President Gusmao is now trying to clear past wrongdoings in a different way. He emphasizes that the only way to get away from the destructive cycle of hatred and violence is through reconciliation and friendship.
However, the CTF, established jointly by East Timor and Indonesia, faces much criticism both at home and abroad. The main criticism is that the politics of reconciliation President Gusmao emphasizes will not bring justice to dead victims, but only give acquittal to the assailants. President Gusmao’s position remains firm, however. He says that peace and happiness in East Timor is impossible through the politics of hatred.
He is one who could easily be tempted to resort to politics of hatred since he endured the painful experience of losing all but 700 of his 50,000 guerrilla soldiers in the massacre by Indonesia.

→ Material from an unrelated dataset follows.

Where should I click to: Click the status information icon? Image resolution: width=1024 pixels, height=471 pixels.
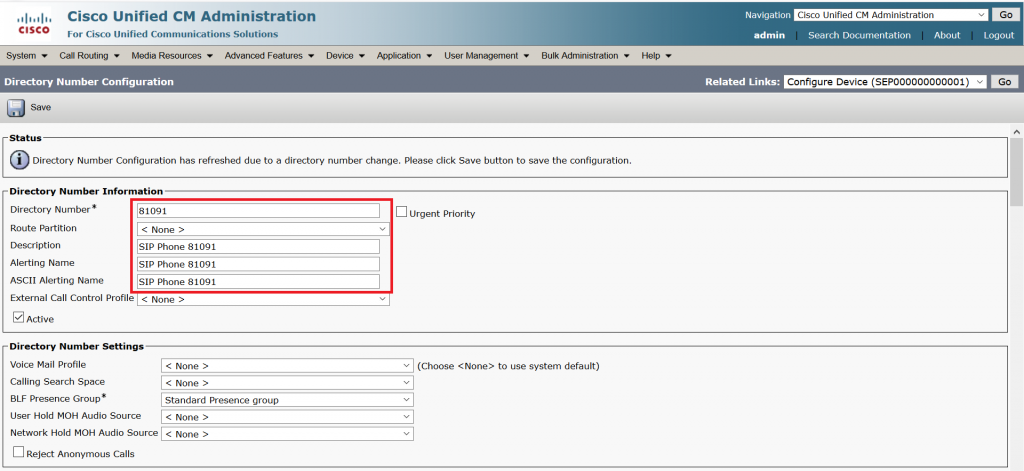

Nevertheless, he is experimenting with the politics of reconciliation for the first time in world history. It is because President Gusmao believes that only the politics of love can clear up the past and prepare for unity in the future.
The focus of our discussion was not the past but the future. East Timor is currently one of the poorest countries in the world with a per capita income of less than $500. Therefore, building for the future is more desperately needed than anything else. Clearing up the past is therefore necessary for national unity. We need to pay attention to the fact that, although he is a hero who fought for independence and can call for clearing up the past more than anyone else, he chooses to handle the problem from a reconciliatory point of view and is staking his political life on the building of his country’s future. He knows the key to national unity is not in cleaning up the nightmare of the past but in sharing a common dream for the future. He also knows that past heroes can become future sinners.
When asked what he would like to tell Korean politicians who are pursuing cleaning up past wrongdoings, he replied interestingly. He said politicians should do politics with their eyes rather than politics with words. He said that, since social conflicts and disputes have a way of naturally healing themselves, political leaders should have the patience to leave people to debate amongst themselves rather than rashly try to mediate, and added that conversation through the eyes is more important than conversation through words.
I am sure that when political leaders watch people with clear eyes rather than bombard them with dazzling speeches, the politics of trust and love will begin to blossom, as President Gusmao said.
Here lies the key to social integration, instead of social division. I concluded my discussion with President Gusmao hoping desperately that we could also have politicians in Korea who can read the eyes of the people with their own clear eyes as soon as possible.

* The writer is a professor of international relations at Seoul National University. Translation by the JoongAng Daily staff.